Some breeds (eg, cocker spaniels, Cavalier King Charles spaniels) have a slightly longer socialization stage of ≤16 weeks; this can also occur in some kittens ≤9 weeks of age.6,7 This variability in the socialization stage may be considered a hallmark of domestication.8 Kittens and puppies ≥12 to 16 weeks of age are less engaged with and less likely to approach novel stimuli and are more likely to show a fear response. Cats and dogs that are properly socialized when young are typically more accepting of and resilient to new experiences and show more socially positive behavior.4,5,9-12 Dogs and cats that are not adequately socialized before moving out of the socialization stage rarely make good pets.3

Socialization Challenges

Fear Period

A fear period has been identified in puppies 8 to 10 weeks of age.1 A single traumatic event can have lifelong effects (ie, single-trial learning) and may be difficult or even impossible to treat. Significant efforts should be made to help puppies avoid traumatic events (eg, shipping, rehoming, surgical interventions, painful clinic visits) during this time to prevent a lifelong fear-based response to stimuli. A similar fear period has not been identified in kittens, but it likely exists.

Recognizing Problem Behaviors

Fearful puppies and kittens typically show a reluctance to explore their environment. They often hide and stay close to their owner or refuse to leave the carrier. Signs of distress in puppies include panting, pacing, vocalizing, lip licking, and freezing. Kittens may try to hide or freeze. Normal behavior includes an eagerness or willingness to investigate a new environment. It is abnormal for a kitten or puppy to startle and not recover; normal behavior includes recovery and re-engagement with their surroundings. Puppies and kittens should not show aggression.
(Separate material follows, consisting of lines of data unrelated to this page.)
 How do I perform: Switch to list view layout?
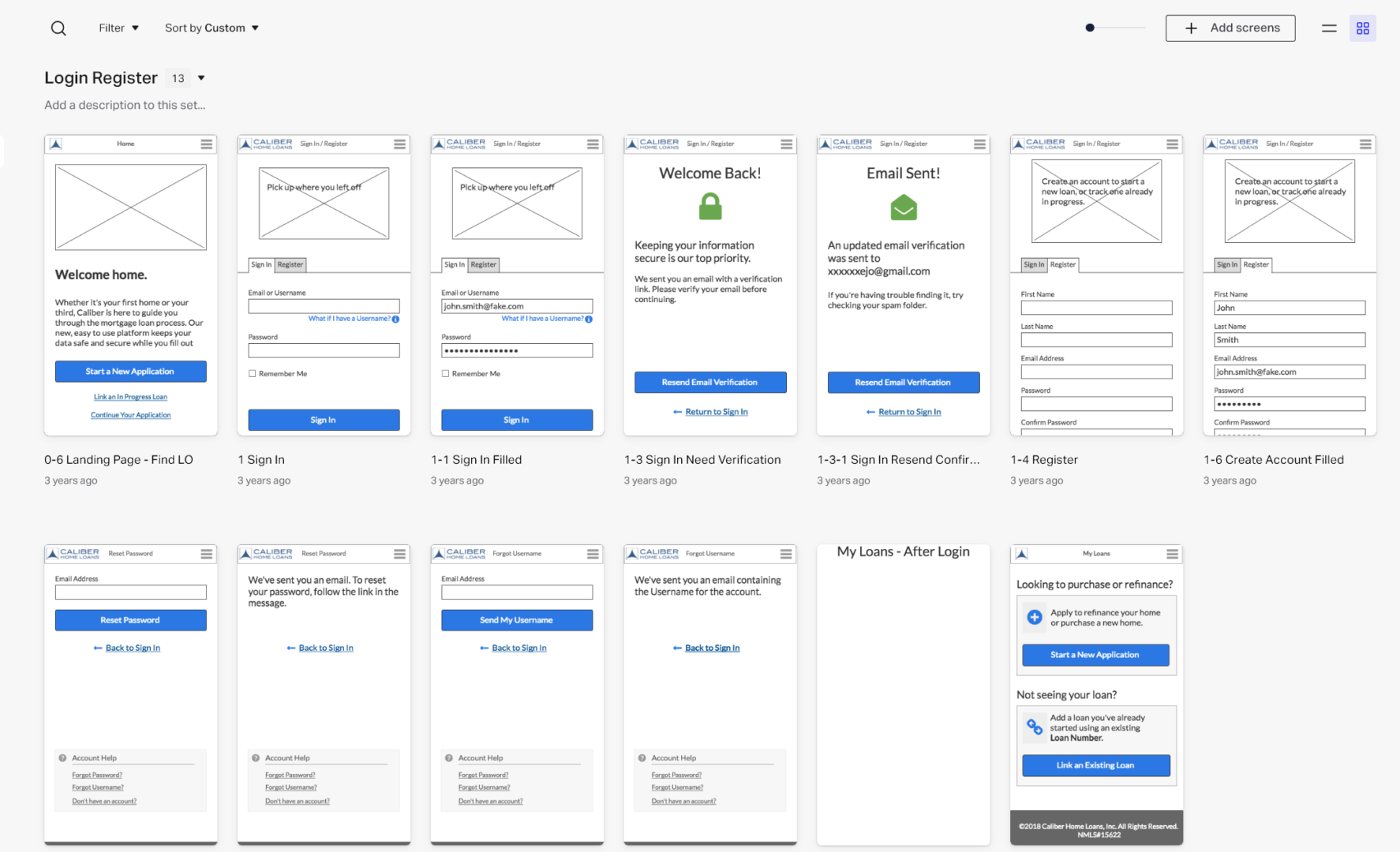[x=1329, y=28]
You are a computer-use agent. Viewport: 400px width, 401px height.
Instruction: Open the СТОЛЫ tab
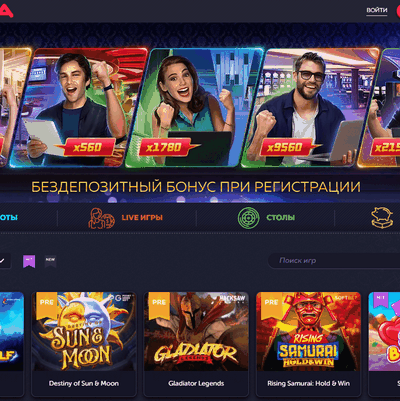[280, 218]
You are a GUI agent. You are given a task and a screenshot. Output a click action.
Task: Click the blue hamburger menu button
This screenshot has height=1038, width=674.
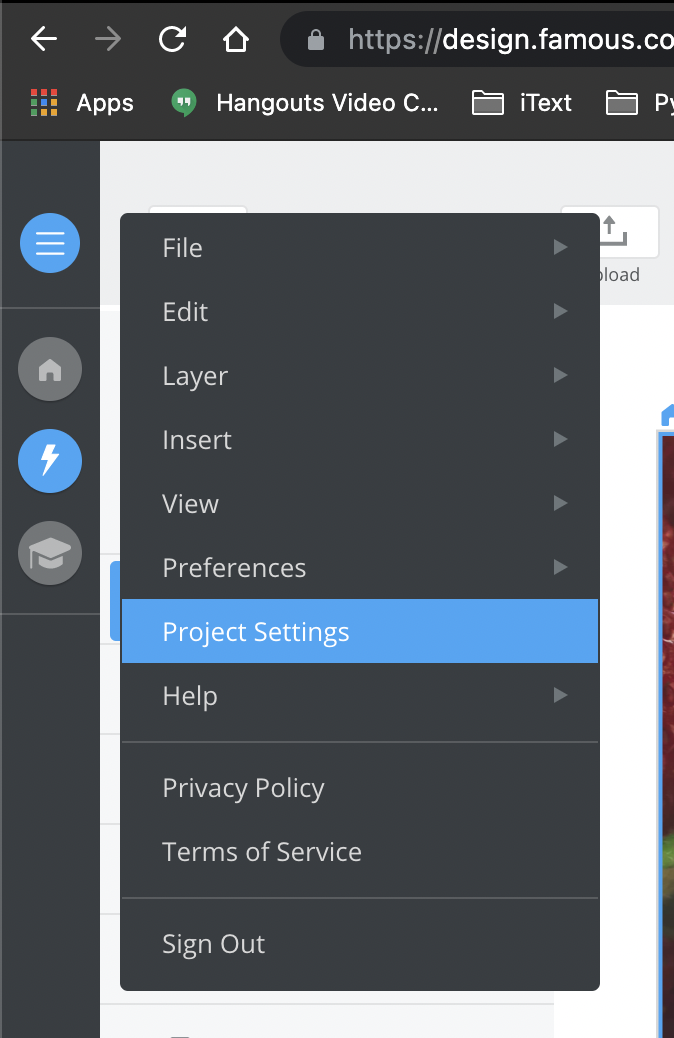[x=50, y=243]
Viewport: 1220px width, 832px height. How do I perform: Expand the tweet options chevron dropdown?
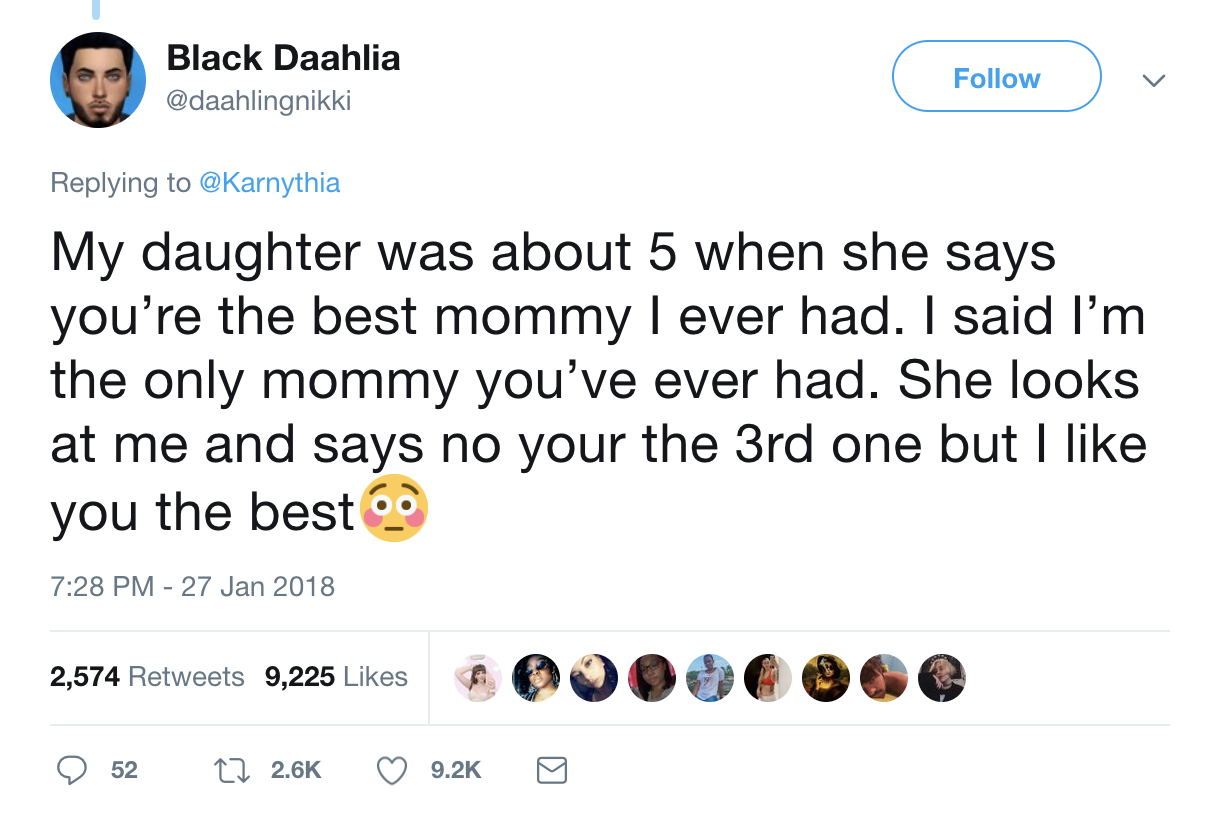[1154, 78]
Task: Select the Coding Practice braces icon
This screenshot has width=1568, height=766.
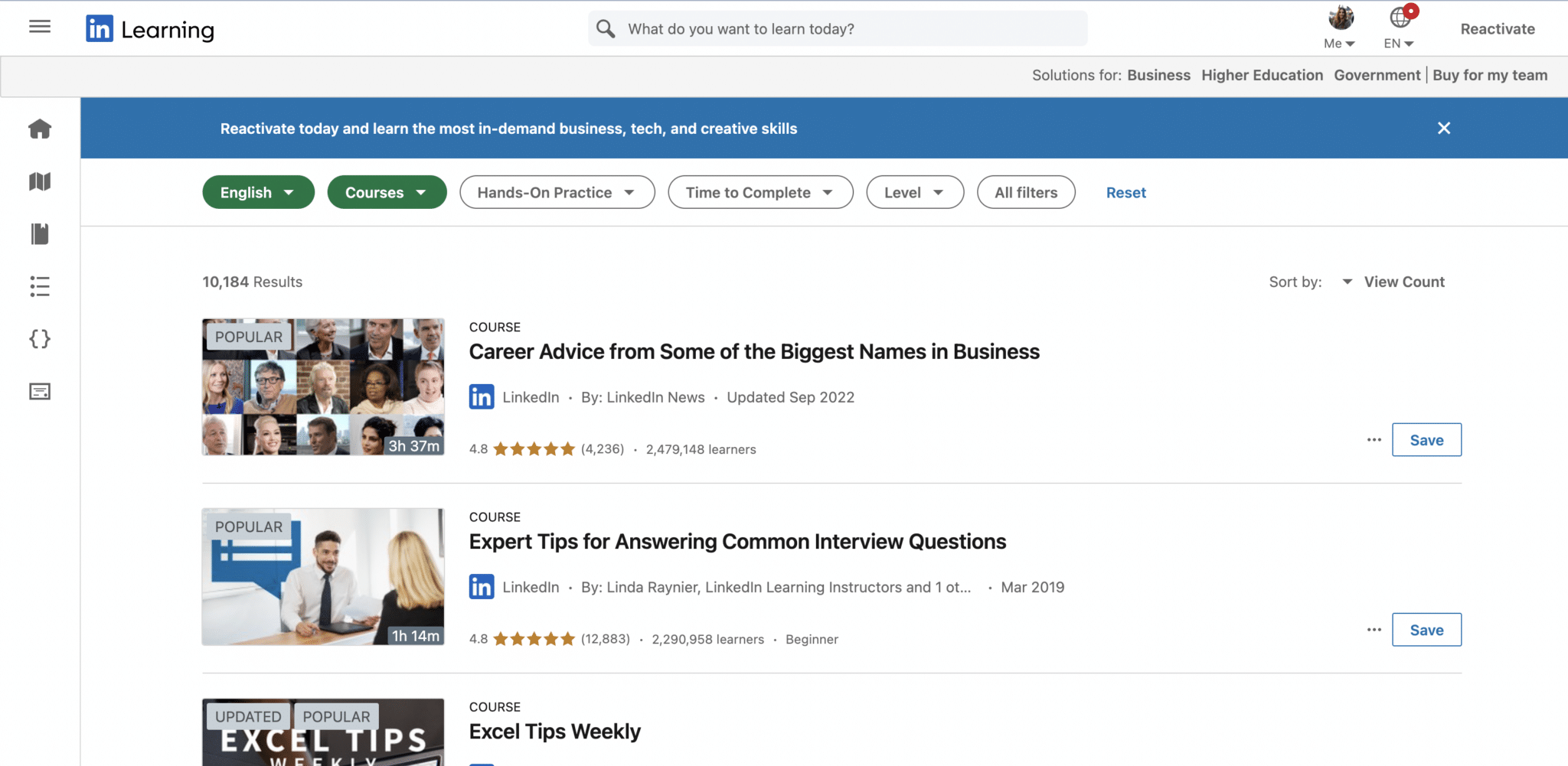Action: click(39, 339)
Any aggressive behavior should be addressed, as the animal will not grow out of the problem behavior (see Common Socialization Misconceptions).13

Recommendations for Pet Owners

Position statements and handouts on puppy and kitten socialization are available to help owners ensure their pet is receiving adequate socialization (see Suggested Reading). Puppies can be enrolled in socialization classes, and kittens can be enrolled in kitten kindergarten. Puppies that go through socialization classes are more likely to be kept in the home as adult dogs.14 Well-designed classes provide positive exposure to new sights, sounds, and humans; a variety of surfaces; and social play. Classes can also provide pet owners with basic information on puppy or kitten ownership and address common behavior problems (eg, chewing, scratching, house training). The curriculum should include introductions to pet carriers and/or crates and information on how to safely transport pets in a vehicle.

Owners should also be encouraged to bring their pet to the clinic outside of the appointment time so the puppy or kitten can receive positive attention and treats, which can help create a positive lifetime association with the clinic. In addition, kittens and puppies should be exposed to a new human each day, with an effort made to introduce them to those in and out of uniform, with and without assistance devices, and of different sexes, races, and ages. Early, positive exposure to children is also needed because children look, sound, and move differently than adults.

Clinicians can also recommend supplements and/or pheromones that may provide behavioral support.15 In a study, puppies that wore dog-appeasing pheromone collars were rated by their owners as better socialized and faster to adapt to change.16 In addition, if abnormal behavior is observed, referral to a veterinary behaviorist may be needed for early intervention, which is more likely to result in a meaningful, positive change in long-term behavior.


Although the socialization stage is important, owners should understand that meeting the social and behavior needs of their pet is an ongoing commitment that requires working with their pet not only during its socialization stage but also during adolescence and beyond.

Active promotion of early, varied, and positive interactions is key to helping puppies and kittens learn to thrive. Clinicians should guide pet owners in this process; assisting owners in achieving developmental success for their pet can increase the prevalence of behaviorally normal pets.